Tausende Kolumbianer demonstrieren für Frieden

Marsch für das Leben: Unter diesem Motto sind in Kolumbien Tausende Menschen auf die Straßen gegangen. Sie fordern ein Ende des jahrzehntelangen Bürgerkrieges und Frieden.

Demonstration in Bogotá (Foto: Reuters)

Präsident Santos (links) und Ex-Bürgermeister Mockus (2. von links) beim "Marsch für das Leben" in Bogotá

Der "Marsch für das Leben" wurde vom früheren Bürgermeister der kolumbianischen Hauptstadt Bogotá, Antanas Mockus, organisiert. Er sagte bei der Kundgebung in Bogotá: "Das Leben kennt keine Politik." Staatspräsident Juan Manuel Santos, der die Aktion unterstützt, erklärte: "Das ist keine politische Demonstration, sie richtet sich gegen niemanden." Die Regierung des südamerikanischen Landes und die FARC, die linksgerichtete größte Rebellengruppe, führen sei mehr als zwei Jahren Friedensverhandlungen. Die konservative Oppositionspartei Centro Democrático von Ex-Präsident Álvaro Uribe hatte die Teilnahme an dem Marsch hingegen verweigert.

Auch in rund 50 weiteren kolumbianischen Städten demonstrierten zahlreiche Menschen für ein Ende der Gewalt. Die zahlreichen Teilnehmer zeigten, dass sich die Kolumbianer nach Frieden sehnten, sagte Innenminister Juan Fernando Cristo in der Stadt Cúcuta. Der "Marsch für das Leben" fand auch bei Exil-Kolumbianern in Paris, Peking, Berlin und anderen Städten weltweit Unterstützung.
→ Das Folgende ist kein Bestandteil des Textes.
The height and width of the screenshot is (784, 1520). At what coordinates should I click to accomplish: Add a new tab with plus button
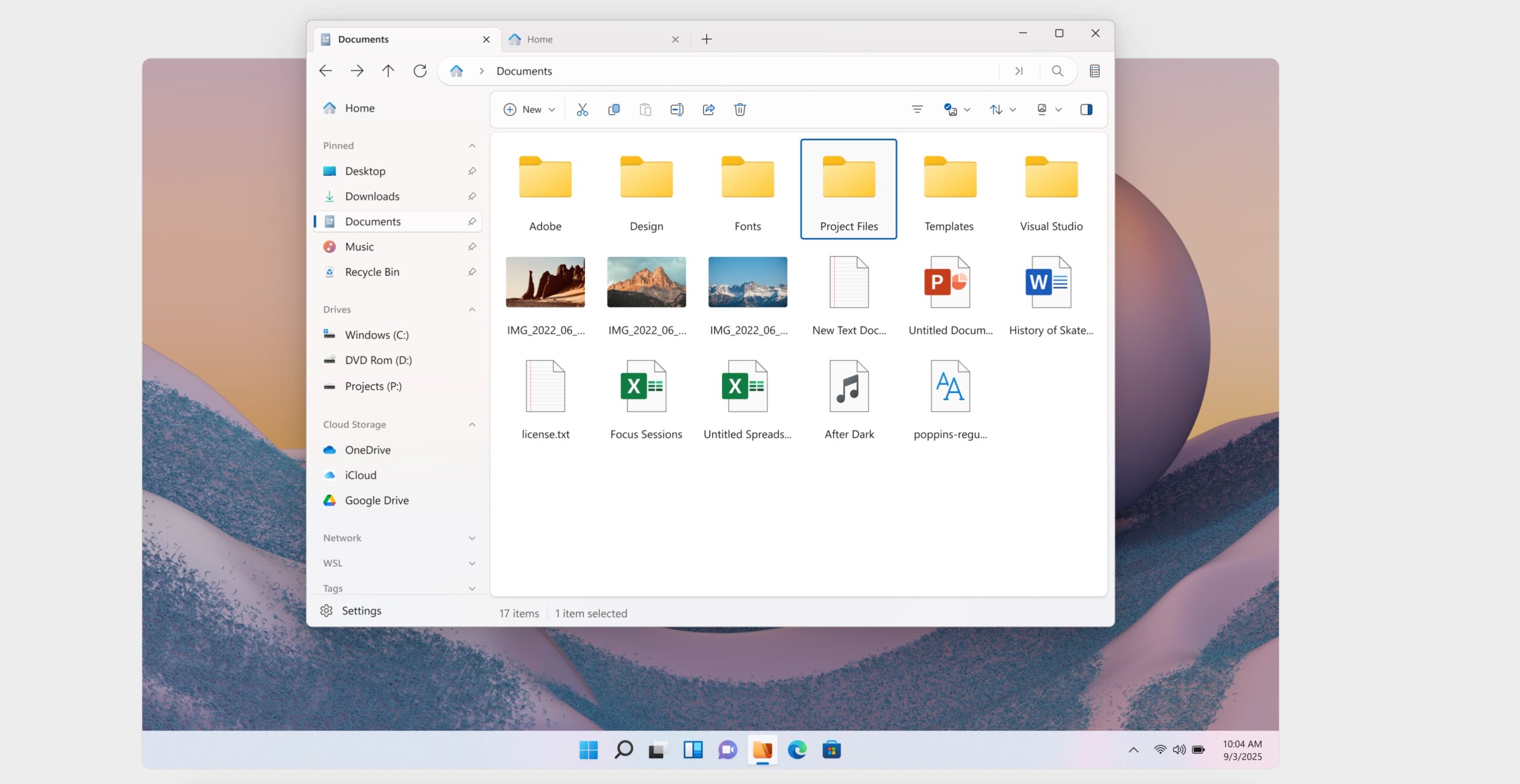point(706,39)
Der Marsch für das Leben führte in Berlin zum Brandenburger Tor (Foto: )

Auch in Berlin fand ein Marsch für das Leben statt

Die FARC-Rebellen kämpfen seit 1964 gegen Großgrundbesitzer und die Regierung. Die Guerilla hat noch etwa 8000 Kämpferinnen und Kämpfer unter Waffen. Amtlichen Angaben zufolge wurden in dem längsten bewaffneten Konflikt Lateinamerikas etwa 220.000 Menschen getötet; mehr als fünf Millionen Menschen ergriffen vor den Kämpfen die Flucht.

Einigung über Minenräumung

Erst am Samstag waren Regierung und FARC-Rebellen bei ihren Friedensverhandlungen einen bedeutenden Schritt vorangekommen: Beide Seiten einigten sich in Havanna auf umfassende Minenräumungen in den von den jahrzehntelangen Kämpfen betroffenen ländlichen Regionen. Das Projekt soll von der Hilfsorganisation Norwegian People's Aid koordiniert werden, wie beide Seiten in der kubanischen Hauptstadt mitteilten.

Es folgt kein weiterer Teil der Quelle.